Variable Identification: Researchers must categorize factors into Independent Variables (what is changed), Dependent Variables (what is measured), and Control Variables (what is kept the same).
Sampling Strategy: Selecting a representative subset of a population is crucial; methods include Random Sampling to reduce bias and Stratified Sampling to ensure all subgroups are represented.
Pilot Studies: Conducting a small-scale preliminary trial allows researchers to identify potential flaws in the methodology, such as ambiguous questions or equipment failure, before the full enquiry begins.
Risk Assessment: Planning must include an evaluation of potential hazards to participants or the environment, establishing safety protocols and ethical guidelines.
It is essential to distinguish between different types of data and study designs to choose the most appropriate approach for the enquiry.
| Feature | Experimental Enquiry | Observational Enquiry |
|---|---|---|
| Control | High control over variables | Minimal interference with subjects |
| Purpose | To establish cause-and-effect | To describe patterns or behaviors |
| Setting | Often in a laboratory | Usually in a natural environment |
Primary vs.

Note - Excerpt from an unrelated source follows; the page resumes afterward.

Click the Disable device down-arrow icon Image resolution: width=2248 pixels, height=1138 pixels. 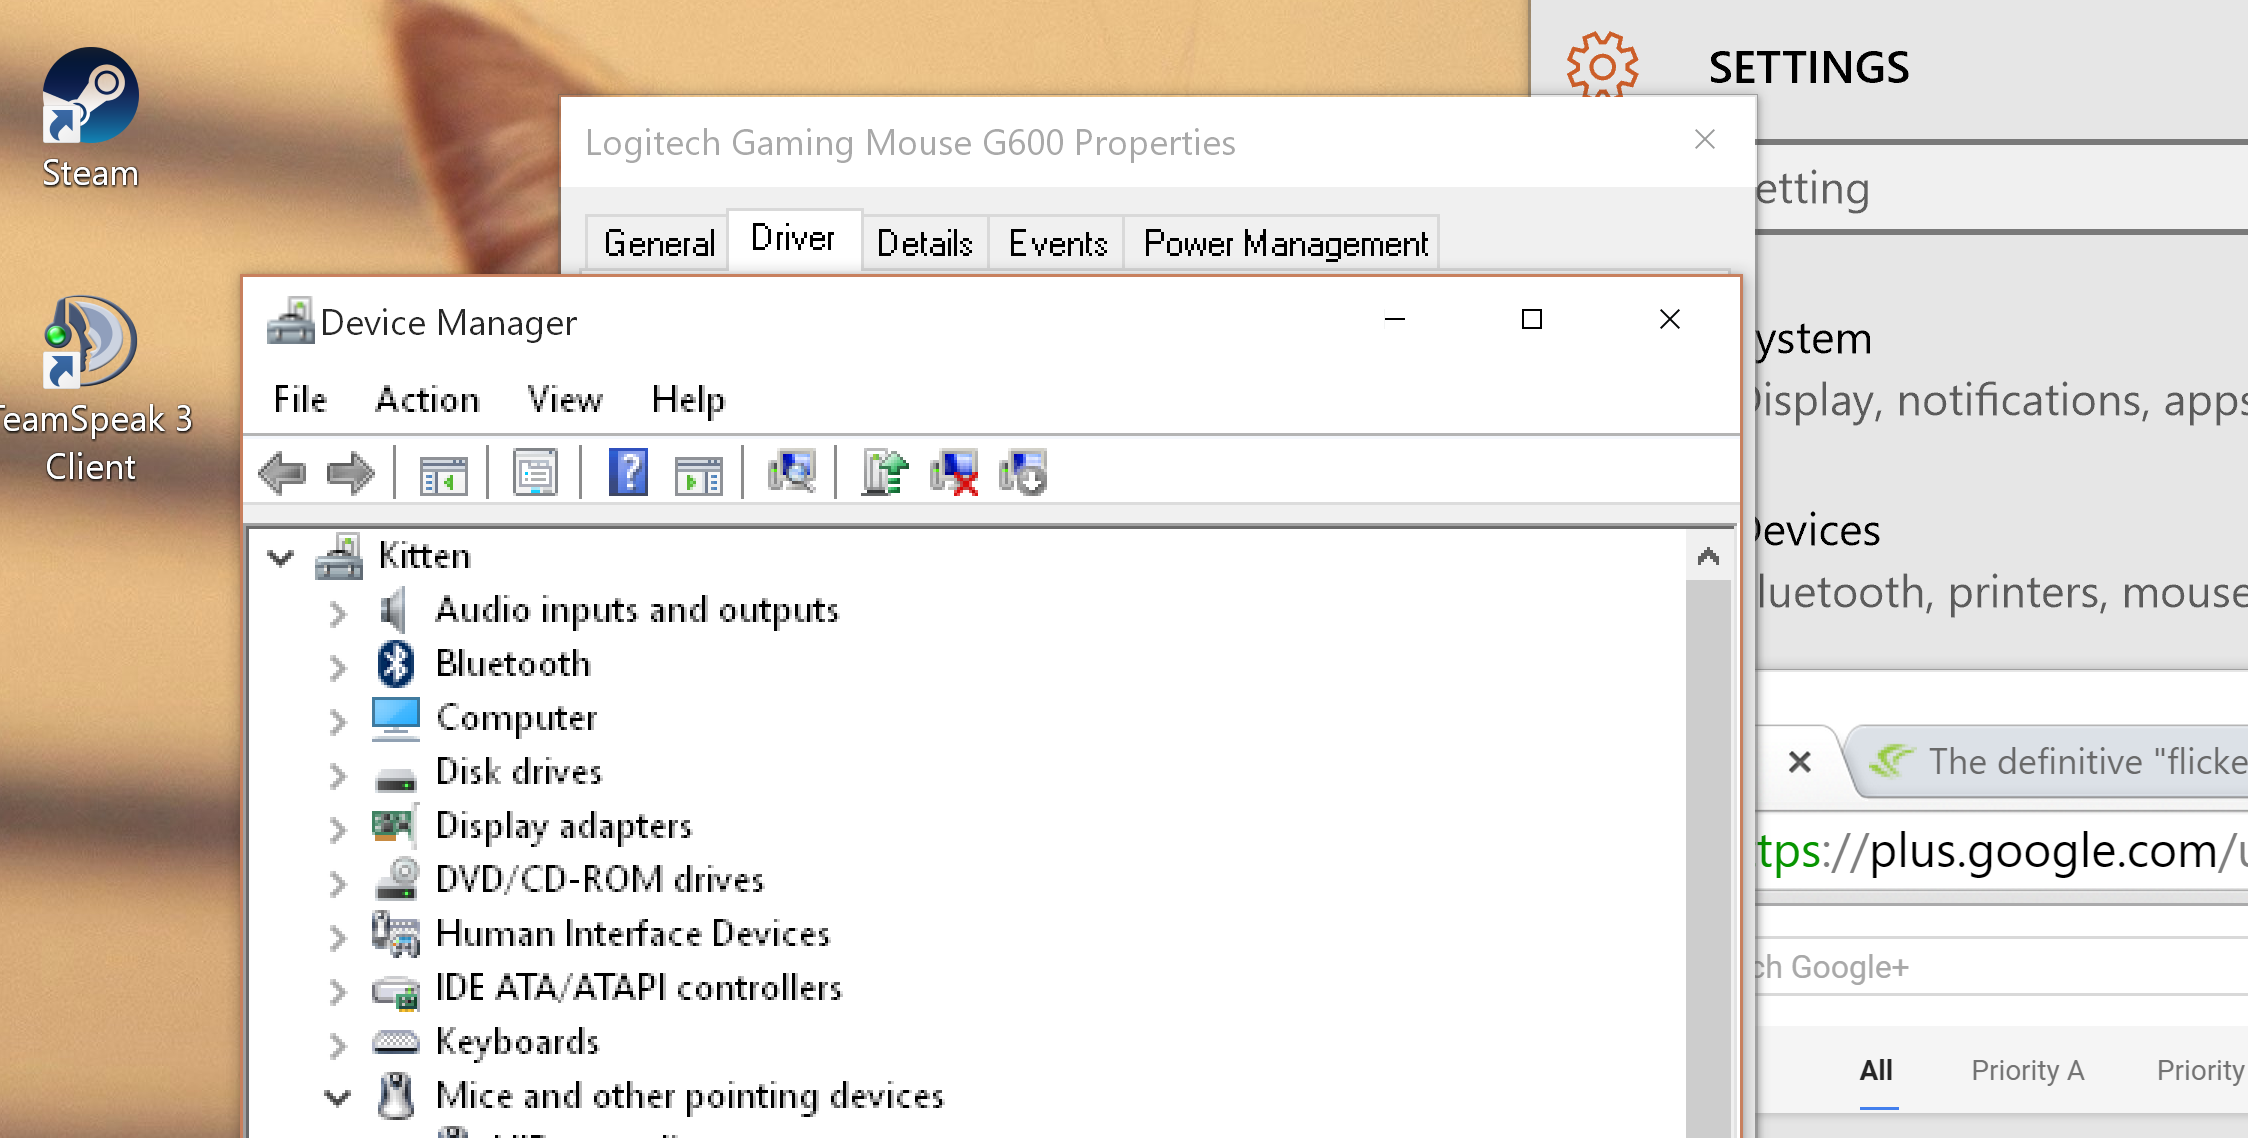pos(1022,472)
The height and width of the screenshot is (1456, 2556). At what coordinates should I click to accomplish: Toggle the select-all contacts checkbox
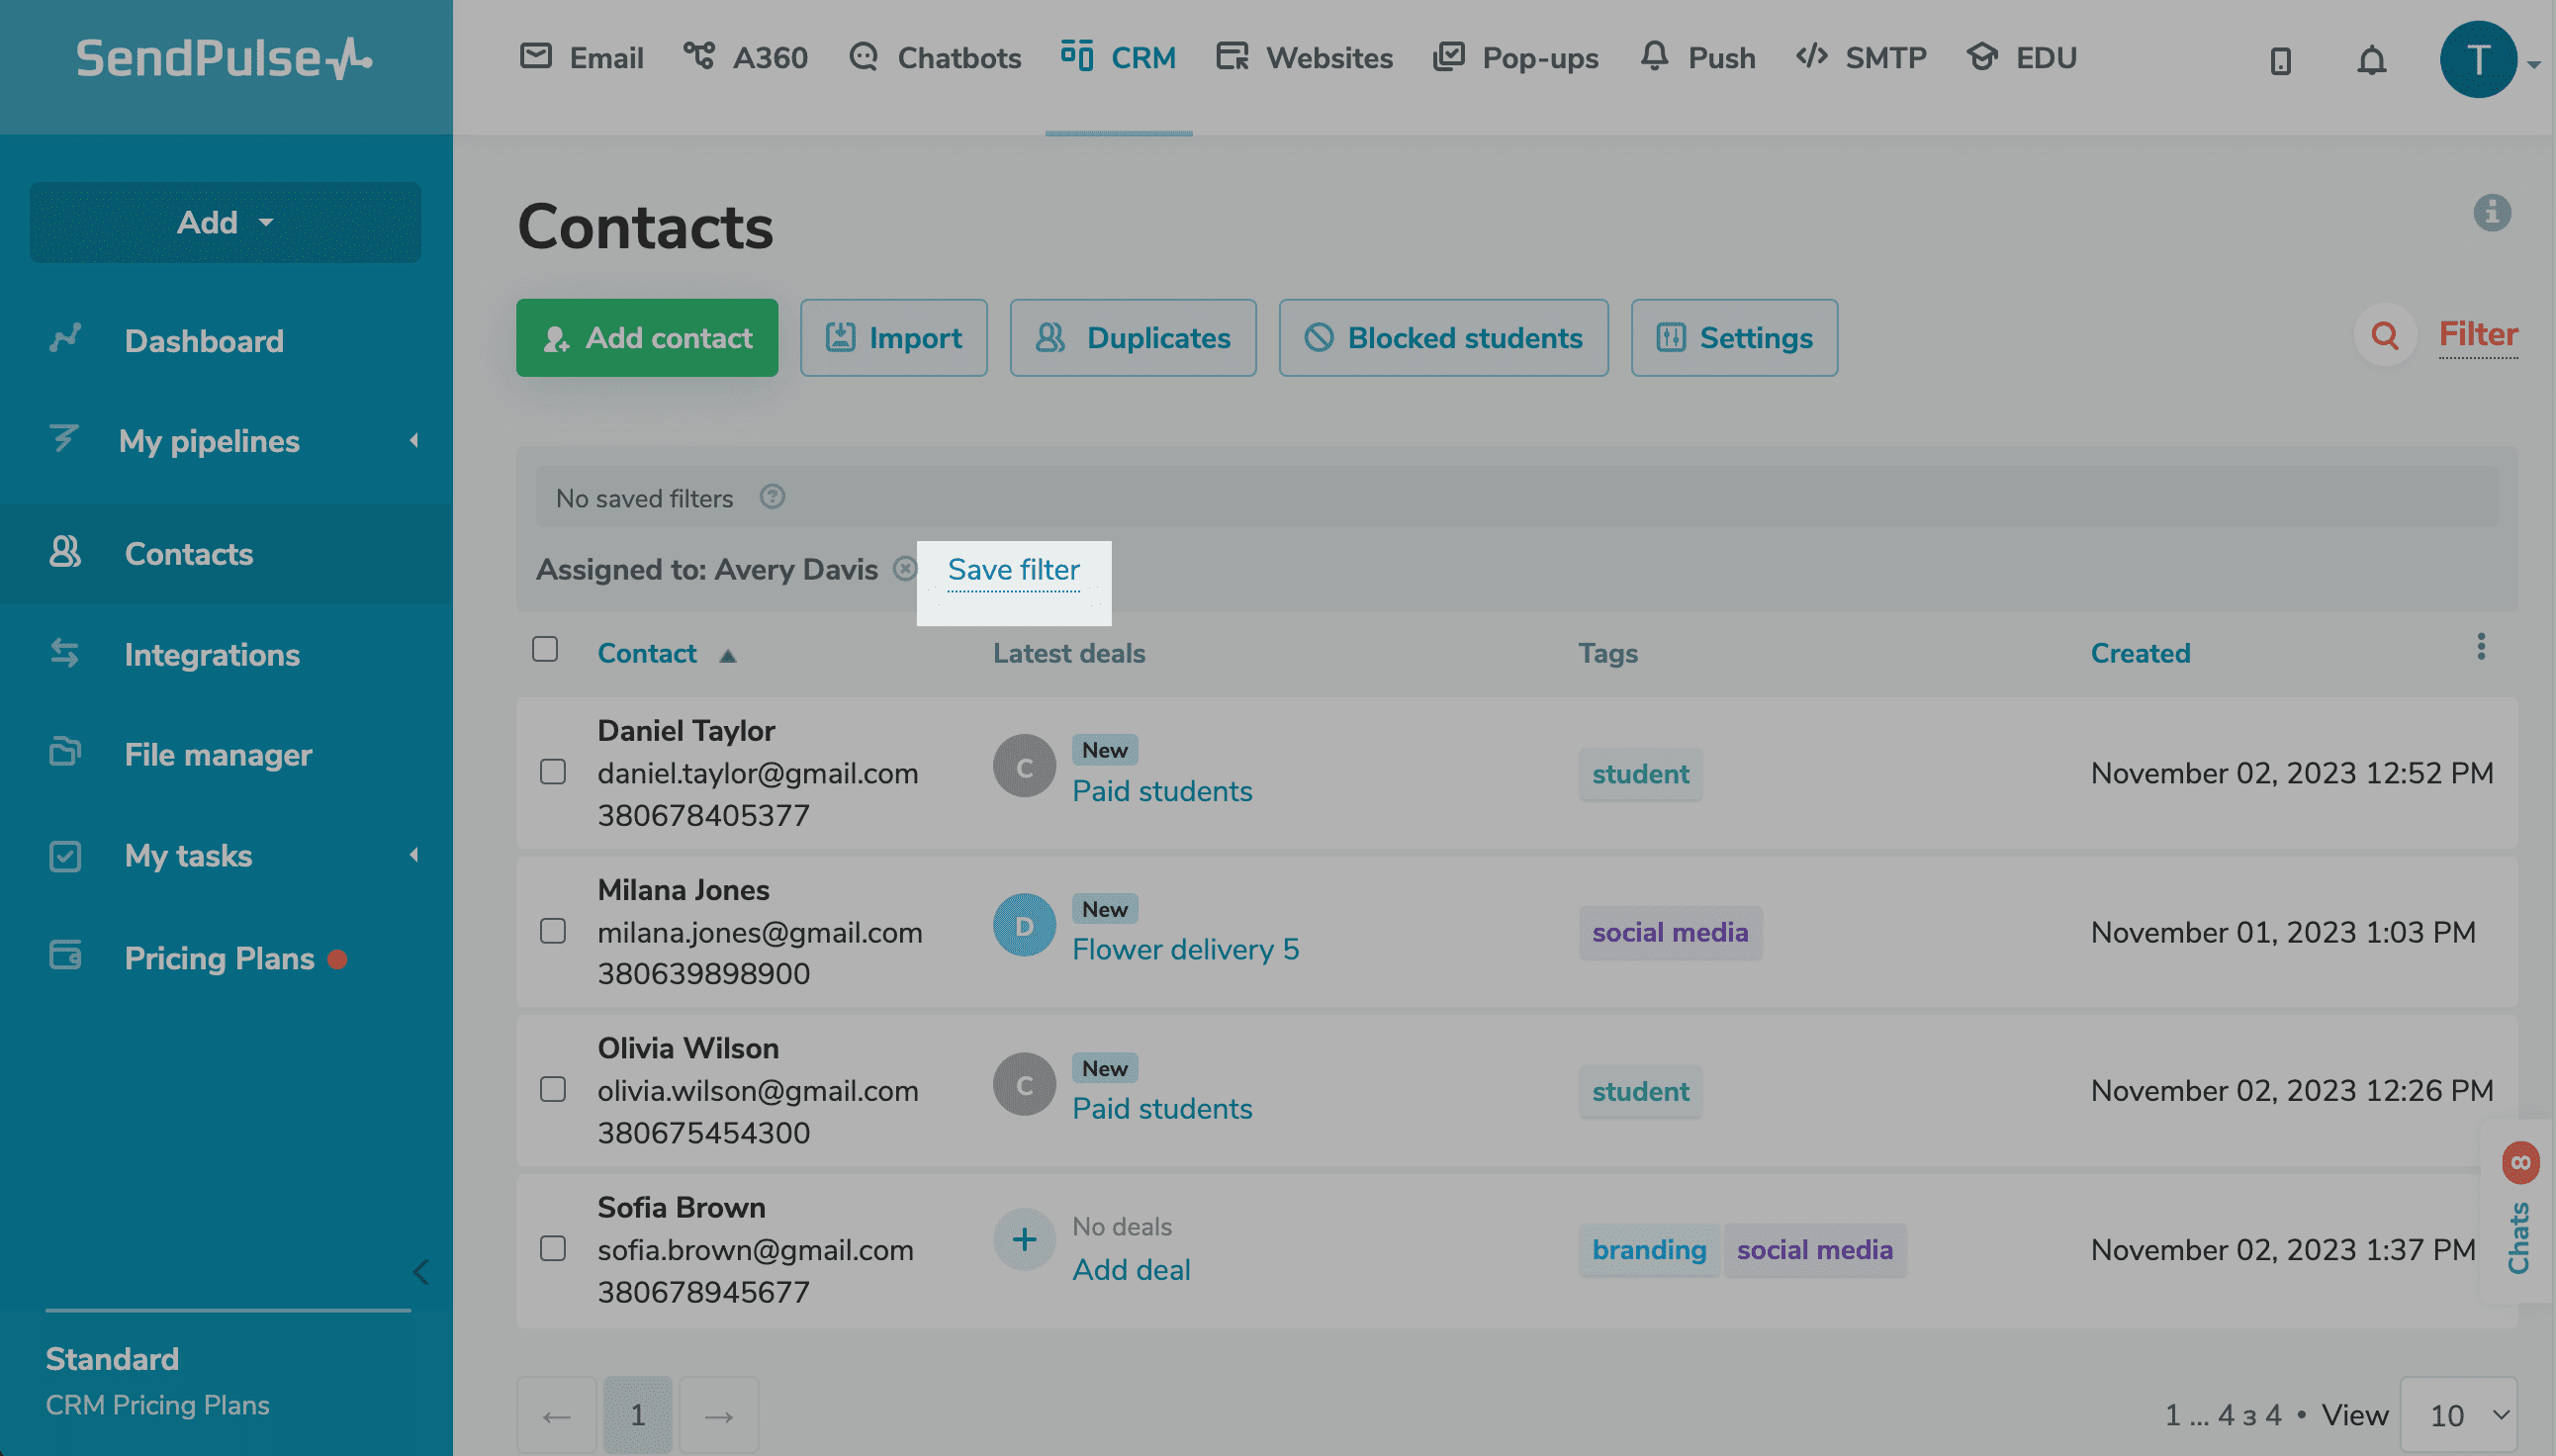tap(545, 649)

Secondary Data: Primary data is collected firsthand by the researcher for the specific enquiry, whereas secondary data is gathered from existing sources like journals or databases.
Qualitative vs. Quantitative: Qualitative enquiry focuses on descriptive, non-numerical insights (e.g., interviews), while quantitative enquiry focuses on numerical data and statistical analysis.
Variable Checklist: In exam scenarios, always explicitly list the independent, dependent, and at least three control variables to demonstrate a rigorous understanding of fair testing.
Justify the Sample: When asked about sampling, explain why a specific method was chosen (e.g., 'Random sampling was used to ensure every member of the population had an equal chance of selection, minimizing selection bias').
Precision and Accuracy: Use these terms correctly; precision relates to the consistency of measurements (reliability), while accuracy relates to how close a measurement is to the true value (validity).
Evaluation of Method: Be prepared to suggest improvements to a plan, such as increasing sample size to improve reliability or using more sensitive equipment to increase precision.
Confounding Variables: A common error is failing to identify variables that might influence the dependent variable other than the independent variable, leading to false conclusions about causality.
Sample Size Bias: Students often underestimate the impact of a small sample size; small samples are more susceptible to anomalies and may not represent the wider population accurately.
Correlation vs. Causation: Just because two variables change together does not mean one causes the other; planning must account for potential third-party factors.
Ignoring the Null Hypothesis: Failing to consider that there might be no relationship between variables can lead to 'confirmation bias,' where the researcher only looks for evidence that supports their prediction.